Corrected entry: In the scene where Danny and Evelyn find out Rafe has been shot down in Europe it's raining with lots of thunder and lightning. Lightning is VERY rare in Hawaii.
Corrected entry: In the scene where there is a camera on the bomb falling on the ship, it is clearly visible that the bomb in falling down vertically. It is well known that when bombs are released from bombers, they have a horizontal speed, which is the same of the bomber. Thus the trajectory is, as every high school student should know, a parabola.
Corrected entry: When Rafe goes to the hotel to tell Evelyn he's going to England it is night time and dark outside. When he tells her, there is a window behind him, it's light outside, and a modern bus-stop can be seen.
Corrected entry: Two men are seated on a stage painting the side of their ship when torpedos hit. There is no ship's maintenance work done prior to 0800 and certainly not on a Sunday unless it's of an essential nature.
Corrected entry: When Rafe says, "Why the hell is the navy practicing this early on a Sunday morning?", his mouth isn't matching what he's saying. (01:27:35)
Corrected entry: When the bombers crash land in China more than one crew member is killed. In real life only 1 man from the raid was killed. 71 escaped and 8 were captured, four of whom were executed as war criminals by the Japanese.
Corrected entry: The B25s the Doolittle Raiders used were heavily modified for the mission. One modification was removal of the radios, both to save weight and to eliminate the chance of an accidental transmission giving them away. Another was that the only guns on the planes were a single .30 cal machine gun in the nose and a .50 cal gun turret on top of the plane. Tail guns were never part of the plan, since a B25 could outrun most fighters. In the movie the planes seem to have more guns than they did, not to mention radios.

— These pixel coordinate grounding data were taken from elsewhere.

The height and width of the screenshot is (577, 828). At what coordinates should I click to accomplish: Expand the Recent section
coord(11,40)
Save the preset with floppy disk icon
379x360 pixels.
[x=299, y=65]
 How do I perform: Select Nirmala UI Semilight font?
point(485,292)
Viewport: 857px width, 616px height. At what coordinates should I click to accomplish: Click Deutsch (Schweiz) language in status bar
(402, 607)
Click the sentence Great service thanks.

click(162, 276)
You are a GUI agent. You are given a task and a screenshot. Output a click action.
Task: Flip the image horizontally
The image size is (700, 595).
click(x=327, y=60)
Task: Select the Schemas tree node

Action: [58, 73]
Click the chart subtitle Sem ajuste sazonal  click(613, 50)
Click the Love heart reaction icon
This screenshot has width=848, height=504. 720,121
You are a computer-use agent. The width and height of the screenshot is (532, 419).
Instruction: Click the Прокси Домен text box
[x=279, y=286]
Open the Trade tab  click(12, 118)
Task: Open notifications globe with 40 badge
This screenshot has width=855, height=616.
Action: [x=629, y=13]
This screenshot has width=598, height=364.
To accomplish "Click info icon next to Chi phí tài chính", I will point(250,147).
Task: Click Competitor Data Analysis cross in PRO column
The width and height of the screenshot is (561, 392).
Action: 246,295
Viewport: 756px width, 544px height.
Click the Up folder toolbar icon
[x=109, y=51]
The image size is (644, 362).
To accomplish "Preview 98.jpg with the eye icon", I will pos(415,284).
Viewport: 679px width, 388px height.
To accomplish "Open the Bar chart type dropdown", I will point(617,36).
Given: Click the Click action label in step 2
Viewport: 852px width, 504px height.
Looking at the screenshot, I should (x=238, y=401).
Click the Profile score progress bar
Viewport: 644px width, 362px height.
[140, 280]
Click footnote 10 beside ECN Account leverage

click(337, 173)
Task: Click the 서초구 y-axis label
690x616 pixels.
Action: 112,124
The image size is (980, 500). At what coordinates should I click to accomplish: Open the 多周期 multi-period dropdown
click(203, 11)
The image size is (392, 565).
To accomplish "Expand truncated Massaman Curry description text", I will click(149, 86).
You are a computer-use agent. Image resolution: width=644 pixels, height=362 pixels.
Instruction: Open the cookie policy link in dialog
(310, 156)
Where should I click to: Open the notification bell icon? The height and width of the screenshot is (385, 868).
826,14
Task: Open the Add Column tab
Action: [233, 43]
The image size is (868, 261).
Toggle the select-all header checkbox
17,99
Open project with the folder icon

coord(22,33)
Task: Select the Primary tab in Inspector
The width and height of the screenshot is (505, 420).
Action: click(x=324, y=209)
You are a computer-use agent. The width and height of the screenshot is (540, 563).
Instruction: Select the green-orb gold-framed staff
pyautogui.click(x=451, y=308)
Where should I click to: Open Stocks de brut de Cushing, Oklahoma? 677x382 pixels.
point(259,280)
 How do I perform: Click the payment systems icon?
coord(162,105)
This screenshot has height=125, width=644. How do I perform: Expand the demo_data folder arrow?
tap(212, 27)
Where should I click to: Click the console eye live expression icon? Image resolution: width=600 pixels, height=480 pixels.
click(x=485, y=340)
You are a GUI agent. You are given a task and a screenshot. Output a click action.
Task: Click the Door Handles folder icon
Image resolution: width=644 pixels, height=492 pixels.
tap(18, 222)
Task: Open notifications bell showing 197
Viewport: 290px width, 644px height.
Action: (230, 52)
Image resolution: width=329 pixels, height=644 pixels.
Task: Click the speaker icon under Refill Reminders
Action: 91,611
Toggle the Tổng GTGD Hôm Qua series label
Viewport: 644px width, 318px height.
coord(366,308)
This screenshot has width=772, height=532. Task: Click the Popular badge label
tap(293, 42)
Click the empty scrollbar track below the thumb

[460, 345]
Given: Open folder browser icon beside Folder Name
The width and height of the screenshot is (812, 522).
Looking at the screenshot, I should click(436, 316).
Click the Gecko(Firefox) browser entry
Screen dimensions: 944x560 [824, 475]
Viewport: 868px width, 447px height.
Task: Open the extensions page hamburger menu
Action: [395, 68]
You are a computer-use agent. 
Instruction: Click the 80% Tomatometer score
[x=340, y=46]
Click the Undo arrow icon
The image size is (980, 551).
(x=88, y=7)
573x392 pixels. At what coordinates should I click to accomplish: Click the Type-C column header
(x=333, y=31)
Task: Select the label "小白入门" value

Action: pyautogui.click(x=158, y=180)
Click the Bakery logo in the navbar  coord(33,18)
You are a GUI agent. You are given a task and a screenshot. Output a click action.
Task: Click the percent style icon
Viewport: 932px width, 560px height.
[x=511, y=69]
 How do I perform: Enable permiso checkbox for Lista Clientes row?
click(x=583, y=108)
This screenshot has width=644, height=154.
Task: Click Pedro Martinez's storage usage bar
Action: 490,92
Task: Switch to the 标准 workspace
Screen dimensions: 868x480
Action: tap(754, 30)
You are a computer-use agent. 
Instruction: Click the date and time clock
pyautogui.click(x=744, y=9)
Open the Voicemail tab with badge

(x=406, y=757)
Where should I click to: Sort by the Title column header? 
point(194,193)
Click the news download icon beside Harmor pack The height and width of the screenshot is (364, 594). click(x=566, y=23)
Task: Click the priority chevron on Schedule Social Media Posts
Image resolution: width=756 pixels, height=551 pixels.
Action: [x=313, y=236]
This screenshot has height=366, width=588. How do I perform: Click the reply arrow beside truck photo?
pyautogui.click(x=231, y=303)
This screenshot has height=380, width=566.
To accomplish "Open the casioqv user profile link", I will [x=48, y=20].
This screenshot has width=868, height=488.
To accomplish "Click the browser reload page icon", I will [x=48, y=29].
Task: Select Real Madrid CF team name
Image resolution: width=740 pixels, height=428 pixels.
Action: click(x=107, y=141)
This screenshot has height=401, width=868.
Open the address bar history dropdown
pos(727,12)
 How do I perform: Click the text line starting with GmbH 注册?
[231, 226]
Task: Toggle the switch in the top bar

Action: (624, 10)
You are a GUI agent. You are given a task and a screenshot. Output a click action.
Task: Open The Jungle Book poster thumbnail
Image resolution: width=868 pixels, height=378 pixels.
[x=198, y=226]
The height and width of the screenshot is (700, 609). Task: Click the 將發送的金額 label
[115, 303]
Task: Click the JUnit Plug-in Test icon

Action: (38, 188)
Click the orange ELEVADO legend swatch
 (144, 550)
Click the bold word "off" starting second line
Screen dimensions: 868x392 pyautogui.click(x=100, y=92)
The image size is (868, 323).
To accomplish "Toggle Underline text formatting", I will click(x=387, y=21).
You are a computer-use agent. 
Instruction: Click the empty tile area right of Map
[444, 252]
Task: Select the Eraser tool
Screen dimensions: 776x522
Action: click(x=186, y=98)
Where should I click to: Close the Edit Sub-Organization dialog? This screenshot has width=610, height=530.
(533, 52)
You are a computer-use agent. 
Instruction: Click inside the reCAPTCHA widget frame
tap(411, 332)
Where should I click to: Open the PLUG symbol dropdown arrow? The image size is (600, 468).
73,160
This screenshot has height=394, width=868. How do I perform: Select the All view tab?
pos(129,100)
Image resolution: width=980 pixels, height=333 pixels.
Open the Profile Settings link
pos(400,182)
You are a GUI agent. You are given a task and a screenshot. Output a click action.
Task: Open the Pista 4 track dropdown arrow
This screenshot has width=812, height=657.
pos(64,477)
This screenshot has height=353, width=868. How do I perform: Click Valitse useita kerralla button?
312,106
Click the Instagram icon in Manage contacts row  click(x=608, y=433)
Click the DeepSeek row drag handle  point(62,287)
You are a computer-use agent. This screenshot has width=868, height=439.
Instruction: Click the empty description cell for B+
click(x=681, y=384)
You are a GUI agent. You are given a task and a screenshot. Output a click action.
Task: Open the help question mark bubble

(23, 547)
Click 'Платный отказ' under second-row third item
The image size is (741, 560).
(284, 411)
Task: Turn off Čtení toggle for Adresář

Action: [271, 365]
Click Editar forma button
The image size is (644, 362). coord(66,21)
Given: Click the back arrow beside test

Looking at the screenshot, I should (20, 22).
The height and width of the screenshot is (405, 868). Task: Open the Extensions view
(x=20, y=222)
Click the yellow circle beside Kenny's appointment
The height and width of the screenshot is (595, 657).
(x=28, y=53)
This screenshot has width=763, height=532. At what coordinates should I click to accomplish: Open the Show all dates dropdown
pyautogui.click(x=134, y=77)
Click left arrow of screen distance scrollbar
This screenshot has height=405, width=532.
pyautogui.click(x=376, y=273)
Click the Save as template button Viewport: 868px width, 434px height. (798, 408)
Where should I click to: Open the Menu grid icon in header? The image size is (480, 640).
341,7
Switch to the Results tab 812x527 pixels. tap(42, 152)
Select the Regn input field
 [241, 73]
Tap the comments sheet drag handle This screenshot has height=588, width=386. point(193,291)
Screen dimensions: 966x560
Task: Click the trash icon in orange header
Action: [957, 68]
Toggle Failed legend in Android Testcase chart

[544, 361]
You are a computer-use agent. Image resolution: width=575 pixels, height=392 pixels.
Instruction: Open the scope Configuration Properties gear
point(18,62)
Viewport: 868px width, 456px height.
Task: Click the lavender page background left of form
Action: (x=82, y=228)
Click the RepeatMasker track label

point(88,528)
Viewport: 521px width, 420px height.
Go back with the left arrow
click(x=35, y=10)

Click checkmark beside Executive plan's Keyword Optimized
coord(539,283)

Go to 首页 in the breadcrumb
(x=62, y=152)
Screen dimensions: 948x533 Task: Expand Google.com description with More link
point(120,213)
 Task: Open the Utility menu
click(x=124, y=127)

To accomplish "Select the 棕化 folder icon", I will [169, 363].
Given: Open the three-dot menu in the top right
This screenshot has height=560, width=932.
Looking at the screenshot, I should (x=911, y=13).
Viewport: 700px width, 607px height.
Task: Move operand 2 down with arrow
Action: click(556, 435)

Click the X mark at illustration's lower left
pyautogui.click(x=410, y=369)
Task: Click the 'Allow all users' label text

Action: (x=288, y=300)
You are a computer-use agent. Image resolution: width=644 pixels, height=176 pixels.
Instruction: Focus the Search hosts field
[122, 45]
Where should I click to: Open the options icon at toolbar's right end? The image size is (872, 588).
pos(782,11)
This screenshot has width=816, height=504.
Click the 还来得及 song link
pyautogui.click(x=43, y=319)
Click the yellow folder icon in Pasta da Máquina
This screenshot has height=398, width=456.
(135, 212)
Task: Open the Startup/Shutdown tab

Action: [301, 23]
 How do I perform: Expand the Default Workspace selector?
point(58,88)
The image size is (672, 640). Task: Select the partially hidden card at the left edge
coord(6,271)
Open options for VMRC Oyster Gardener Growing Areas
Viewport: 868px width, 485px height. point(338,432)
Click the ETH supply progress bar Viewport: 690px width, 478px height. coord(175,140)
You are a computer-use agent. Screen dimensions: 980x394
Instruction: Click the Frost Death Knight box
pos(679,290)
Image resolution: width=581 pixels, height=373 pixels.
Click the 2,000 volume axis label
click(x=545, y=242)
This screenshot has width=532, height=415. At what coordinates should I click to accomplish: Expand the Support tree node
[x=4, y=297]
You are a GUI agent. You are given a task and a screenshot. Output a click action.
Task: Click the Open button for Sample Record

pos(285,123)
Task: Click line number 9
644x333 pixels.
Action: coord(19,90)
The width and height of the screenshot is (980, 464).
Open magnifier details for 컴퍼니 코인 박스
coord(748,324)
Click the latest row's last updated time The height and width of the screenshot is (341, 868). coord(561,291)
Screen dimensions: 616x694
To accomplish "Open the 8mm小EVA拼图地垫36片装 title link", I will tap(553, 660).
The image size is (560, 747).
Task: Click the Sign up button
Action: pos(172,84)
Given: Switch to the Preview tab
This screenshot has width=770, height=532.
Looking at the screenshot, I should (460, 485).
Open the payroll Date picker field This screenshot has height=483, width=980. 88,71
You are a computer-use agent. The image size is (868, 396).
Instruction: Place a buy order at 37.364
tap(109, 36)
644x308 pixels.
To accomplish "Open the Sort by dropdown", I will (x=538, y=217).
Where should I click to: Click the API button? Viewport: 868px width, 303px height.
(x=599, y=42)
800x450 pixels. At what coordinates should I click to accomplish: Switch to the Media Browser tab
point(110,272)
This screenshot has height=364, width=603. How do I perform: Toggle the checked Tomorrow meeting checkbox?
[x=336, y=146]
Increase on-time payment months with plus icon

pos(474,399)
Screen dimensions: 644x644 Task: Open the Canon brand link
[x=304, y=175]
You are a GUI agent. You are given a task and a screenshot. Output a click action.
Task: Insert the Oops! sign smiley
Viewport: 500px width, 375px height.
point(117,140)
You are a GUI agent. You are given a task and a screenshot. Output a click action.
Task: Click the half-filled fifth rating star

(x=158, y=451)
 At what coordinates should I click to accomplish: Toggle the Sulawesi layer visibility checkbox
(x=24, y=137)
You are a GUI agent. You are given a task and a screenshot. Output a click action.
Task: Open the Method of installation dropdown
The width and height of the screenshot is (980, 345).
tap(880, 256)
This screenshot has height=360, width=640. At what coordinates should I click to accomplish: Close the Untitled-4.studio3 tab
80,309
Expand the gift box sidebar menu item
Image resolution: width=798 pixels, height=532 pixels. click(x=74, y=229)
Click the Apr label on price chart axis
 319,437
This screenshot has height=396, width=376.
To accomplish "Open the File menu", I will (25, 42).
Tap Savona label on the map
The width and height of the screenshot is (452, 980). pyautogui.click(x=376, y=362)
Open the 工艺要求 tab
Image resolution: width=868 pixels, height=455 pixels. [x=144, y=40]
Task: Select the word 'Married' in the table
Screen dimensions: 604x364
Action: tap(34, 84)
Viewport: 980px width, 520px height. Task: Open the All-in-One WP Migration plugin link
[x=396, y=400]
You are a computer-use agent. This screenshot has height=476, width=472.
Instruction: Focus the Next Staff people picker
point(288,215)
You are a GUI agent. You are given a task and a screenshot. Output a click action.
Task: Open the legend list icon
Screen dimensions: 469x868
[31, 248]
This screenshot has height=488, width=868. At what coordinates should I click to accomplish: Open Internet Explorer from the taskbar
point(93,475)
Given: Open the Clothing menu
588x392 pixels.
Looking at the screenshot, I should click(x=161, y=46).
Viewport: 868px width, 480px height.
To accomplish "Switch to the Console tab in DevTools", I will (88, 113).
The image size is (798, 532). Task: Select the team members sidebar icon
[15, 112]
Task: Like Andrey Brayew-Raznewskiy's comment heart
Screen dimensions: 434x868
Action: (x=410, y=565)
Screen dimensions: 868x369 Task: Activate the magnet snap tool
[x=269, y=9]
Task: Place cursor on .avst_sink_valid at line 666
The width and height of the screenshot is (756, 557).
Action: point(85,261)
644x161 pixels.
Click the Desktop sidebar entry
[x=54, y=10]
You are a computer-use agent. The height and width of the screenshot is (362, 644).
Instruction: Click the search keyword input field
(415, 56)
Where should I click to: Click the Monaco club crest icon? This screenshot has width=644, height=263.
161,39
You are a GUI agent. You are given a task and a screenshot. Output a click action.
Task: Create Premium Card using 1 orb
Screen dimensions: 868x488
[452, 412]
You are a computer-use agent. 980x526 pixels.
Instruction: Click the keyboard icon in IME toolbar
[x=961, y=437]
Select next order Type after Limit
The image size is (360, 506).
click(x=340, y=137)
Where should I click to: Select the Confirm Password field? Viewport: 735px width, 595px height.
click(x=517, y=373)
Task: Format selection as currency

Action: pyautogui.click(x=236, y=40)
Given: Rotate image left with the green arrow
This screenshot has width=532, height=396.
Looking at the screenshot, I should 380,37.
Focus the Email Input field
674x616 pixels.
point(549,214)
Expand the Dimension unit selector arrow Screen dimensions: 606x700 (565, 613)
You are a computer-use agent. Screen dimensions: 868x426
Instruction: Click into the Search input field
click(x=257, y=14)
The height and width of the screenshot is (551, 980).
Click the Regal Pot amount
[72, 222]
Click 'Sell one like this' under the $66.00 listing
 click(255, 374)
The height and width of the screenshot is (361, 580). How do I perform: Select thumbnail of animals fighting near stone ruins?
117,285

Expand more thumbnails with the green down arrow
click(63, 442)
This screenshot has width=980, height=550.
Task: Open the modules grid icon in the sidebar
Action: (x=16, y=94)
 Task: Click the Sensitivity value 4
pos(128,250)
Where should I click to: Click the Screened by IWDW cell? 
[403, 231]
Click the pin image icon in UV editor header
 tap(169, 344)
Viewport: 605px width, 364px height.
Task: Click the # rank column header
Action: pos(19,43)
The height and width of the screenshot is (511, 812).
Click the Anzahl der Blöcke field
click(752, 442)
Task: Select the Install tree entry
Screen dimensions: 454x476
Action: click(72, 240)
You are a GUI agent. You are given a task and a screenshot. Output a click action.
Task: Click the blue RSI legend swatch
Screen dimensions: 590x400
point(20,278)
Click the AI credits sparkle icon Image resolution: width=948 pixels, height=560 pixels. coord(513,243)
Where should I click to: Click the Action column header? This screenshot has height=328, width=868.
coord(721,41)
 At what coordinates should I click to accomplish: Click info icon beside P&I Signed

Corrected entry: In the scene when the attack starts there are many people doing their everyday activities. But the Japanese attack started at 7:55 on Sunday! At this time most people not on duty would be sleeping, or at least having breakfast, especially children. However, the children at the time of the attack are already playing baseball, posing as angels etc. In real life there would be much less people outside.
Corrected entry: Crashing into the English Channel at full speed, like Rafe did when he was shot down by the Messerschmitt, and then surviving the crash, is physically impossible. In the movie the airplane "dives" into the water, while in real life, it would just disintegrate against the surface of the water and the pilot would, most probably, be catapulted out of his seatbelts and then through his canopy into the water (And needless to add: he would definitely not survive).
Corrected entry: When the bombing starts, someone asks Danny "What the hell is going on out there?" and Danny replies. "I think World War II just started." World War I was called The Great War until the 1950s, so there is no way Danny would know anything about the possibility of a sequel.
Corrected entry: While training for the Tokyo raid, Dolittle is the first to get his B-25 to take off in the allotted distance. In the shot that shows his plane lifting off as he crosses the line on the runway, the flag in the background shows he is taking off with the wind. Airplanes always take off INTO the wind whenever possible, especially when trying to keep the takeoff roll short.